* TEXT PROVIDED
Posted on 01/13/2004 6:30:40 AM PST by dead
A Belgian cardinal who is among the leading candidates to succeed Pope John Paul has broken the Catholic church's taboo on the use of condoms, declaring that, in certain circumstances, they should be used to prevent the spread of AIDS.
Godfried Danneels was careful to say he preferred abstinence as a means of prevention, but added that if someone who was HIV-positive did have sex, failing to use a condom would break the sixth commandment, thou shalt not kill.
His comments are a further sign that the ailing Pope may be losing some grip on the more liberal wing of his immense church. Shortly after being named a "prince of the church" last September, Cardinal Keith O'Brien, of Scotland, said the ban on contraception should be debated, along with such issues as priestly celibacy and homosexual clergy.
In an interview with the Dutch Catholic broadcaster RKK, Cardinal Danneels said: "When someone is HIV-positive and his partner says, 'I want to have sexual relations with you', he doesn't have to do that . . . But when he does, he has to use a condom."
He added: "This comes down to protecting yourself in a preventive manner against a disease or death. [It] cannot be entirely morally judged in the same manner as a pure method of birth control."
The cardinal's argument emphasises the importance of human life, the very factor that Pope John Paul has long evinced as justification for a ban on all forms of contraception.
The Catholic church teaches that abstinence, including between married couples, is the only morally acceptable way to prevent the spread of AIDS.
Cardinal Danneels's views clash with those aired last year by Cardinal Alfonso Lopez Trujillo, the Vatican's top adviser on family questions. The Colombian cardinal claimed that condoms could not halt HIV because it was small enough to pass through them. He said relying on them to prevent infection was like "betting on your own death".
Those remarks were condemned by, among others, the World Health Organisation, which said condoms reduced the risk of infection by 90 per cent.
In 2000, Cardinal Danneels caused consternation in the Vatican by suggesting that popes should not remain in office until they died but have limited terms.
Cardinal Danneels, 70, and Archbishop of Brussels and Mechelen,
has also called for flexibility and leniency for Catholics who divorce and then remarry without obtaining a church-sanctioned annulment, and has said he advocates women playing a larger role in the church.
johnb2004I think they should abstain. How many times can I say it to you.
Actually you only have to say it once.
This is the FIRST time said "abstain" in any of your posts to me.
Nor did it appear anywhere in your initial response to cajungirl which began this dialogue.
Though I think it unreasonable to tell married couples that they must abstain from normal relations, and it is not Biblical, you are free to take this position if you want.
But this was not one of the two options you were given.
The question was whether a married couple who chooses to have normal relations (as Paul says they should) is given the choice of using condoms as protection against the wife contracting HIV (a death sentence)...or not, which do you think is right?
Personally I believe homosexuality is a sin according to the Bible. But I would still prefer they use condoms to prevent the spread of AIDS.
Why? Because anybody who cares about people doesn't want to see them die in sin but would prefer they be given more time in the hope they will repent and be saved.
And I believe those who say otherwise should remember that Jesus said "let he who is without sin cast the first stone".
Those who promote the idea that people should die rather than commit the "sin" of condom use should remember that if not for the mercy of God, they would be dead and in Hell for their own sins already.

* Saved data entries
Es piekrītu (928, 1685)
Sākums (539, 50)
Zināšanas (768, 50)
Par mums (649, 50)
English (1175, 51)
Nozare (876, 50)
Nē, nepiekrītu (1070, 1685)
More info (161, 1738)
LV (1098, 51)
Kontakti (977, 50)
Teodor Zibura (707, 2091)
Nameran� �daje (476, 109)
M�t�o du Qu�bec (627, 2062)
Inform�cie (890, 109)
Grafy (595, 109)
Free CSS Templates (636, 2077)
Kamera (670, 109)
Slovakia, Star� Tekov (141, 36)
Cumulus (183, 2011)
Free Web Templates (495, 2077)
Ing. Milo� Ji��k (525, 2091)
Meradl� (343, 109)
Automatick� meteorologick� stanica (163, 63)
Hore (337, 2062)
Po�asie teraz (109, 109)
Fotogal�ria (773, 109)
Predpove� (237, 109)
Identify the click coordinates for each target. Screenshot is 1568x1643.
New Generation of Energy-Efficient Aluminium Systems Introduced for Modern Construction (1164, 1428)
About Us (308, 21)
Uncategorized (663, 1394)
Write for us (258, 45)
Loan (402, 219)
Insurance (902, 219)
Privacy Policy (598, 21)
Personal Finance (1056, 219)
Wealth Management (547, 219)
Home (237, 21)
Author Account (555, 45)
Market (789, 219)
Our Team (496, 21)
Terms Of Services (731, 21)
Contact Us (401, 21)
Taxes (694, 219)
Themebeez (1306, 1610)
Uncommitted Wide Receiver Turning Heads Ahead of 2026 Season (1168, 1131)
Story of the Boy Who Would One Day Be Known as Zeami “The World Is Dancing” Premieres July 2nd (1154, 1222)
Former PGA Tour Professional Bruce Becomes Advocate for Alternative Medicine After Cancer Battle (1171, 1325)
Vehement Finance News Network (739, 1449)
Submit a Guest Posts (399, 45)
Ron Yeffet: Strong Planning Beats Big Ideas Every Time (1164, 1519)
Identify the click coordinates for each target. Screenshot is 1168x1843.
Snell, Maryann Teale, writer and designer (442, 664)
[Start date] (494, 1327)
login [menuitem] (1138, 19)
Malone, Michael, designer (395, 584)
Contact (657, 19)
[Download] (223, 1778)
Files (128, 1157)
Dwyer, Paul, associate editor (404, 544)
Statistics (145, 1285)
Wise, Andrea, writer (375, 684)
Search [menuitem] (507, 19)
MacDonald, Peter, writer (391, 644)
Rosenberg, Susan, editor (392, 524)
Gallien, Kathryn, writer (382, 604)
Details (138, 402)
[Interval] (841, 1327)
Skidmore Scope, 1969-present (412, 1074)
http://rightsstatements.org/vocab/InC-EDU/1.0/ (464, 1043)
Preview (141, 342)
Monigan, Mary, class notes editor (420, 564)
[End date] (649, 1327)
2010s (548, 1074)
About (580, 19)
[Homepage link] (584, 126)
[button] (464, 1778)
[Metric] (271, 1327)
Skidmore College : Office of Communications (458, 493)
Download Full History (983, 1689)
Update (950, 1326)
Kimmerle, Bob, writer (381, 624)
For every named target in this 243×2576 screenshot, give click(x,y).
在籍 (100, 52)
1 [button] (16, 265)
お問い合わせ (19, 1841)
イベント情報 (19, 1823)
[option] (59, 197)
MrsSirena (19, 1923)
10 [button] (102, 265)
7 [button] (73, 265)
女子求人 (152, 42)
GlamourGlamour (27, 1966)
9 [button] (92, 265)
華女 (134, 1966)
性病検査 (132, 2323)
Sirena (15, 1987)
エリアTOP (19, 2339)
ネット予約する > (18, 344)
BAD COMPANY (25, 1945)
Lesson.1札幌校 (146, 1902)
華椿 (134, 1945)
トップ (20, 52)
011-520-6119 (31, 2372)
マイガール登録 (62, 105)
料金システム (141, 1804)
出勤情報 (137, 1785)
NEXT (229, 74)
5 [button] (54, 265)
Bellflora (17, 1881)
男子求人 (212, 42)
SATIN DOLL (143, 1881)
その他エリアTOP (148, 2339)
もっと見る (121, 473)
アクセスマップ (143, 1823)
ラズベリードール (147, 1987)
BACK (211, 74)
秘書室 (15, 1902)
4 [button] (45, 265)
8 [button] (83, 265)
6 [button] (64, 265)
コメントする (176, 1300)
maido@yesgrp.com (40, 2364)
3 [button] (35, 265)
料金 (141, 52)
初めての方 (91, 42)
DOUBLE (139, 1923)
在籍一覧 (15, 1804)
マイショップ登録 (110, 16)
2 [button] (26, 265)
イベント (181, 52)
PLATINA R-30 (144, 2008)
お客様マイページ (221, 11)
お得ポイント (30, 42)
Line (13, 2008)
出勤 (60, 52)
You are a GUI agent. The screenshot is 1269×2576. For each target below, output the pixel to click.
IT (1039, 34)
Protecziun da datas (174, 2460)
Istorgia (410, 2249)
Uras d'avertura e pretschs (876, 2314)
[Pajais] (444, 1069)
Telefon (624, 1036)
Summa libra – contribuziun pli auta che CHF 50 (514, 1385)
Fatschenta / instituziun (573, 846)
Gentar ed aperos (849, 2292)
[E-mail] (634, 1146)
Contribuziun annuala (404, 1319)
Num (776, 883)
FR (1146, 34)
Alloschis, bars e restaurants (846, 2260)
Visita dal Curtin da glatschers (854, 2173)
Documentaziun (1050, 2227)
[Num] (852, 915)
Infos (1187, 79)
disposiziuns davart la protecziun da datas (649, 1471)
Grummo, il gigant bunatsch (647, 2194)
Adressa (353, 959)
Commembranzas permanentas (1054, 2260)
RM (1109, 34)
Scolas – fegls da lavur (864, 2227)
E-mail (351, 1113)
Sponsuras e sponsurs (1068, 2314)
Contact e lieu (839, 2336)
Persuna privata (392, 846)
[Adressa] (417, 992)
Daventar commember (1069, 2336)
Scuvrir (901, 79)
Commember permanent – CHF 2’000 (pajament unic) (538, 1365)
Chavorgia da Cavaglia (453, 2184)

* EXERCISE DETAILS
From the article on Cardinal Danneels and condoms, return word for word the passage that begins at the words "But this was" and stops after "think is right?".

* TASK RESPONSE
But this was not one of the two options you were given.
The question was whether a married couple who chooses to have normal relations (as Paul says they should) is given the choice of using condoms as protection against the wife contracting HIV (a death sentence)...or not, which do you think is right?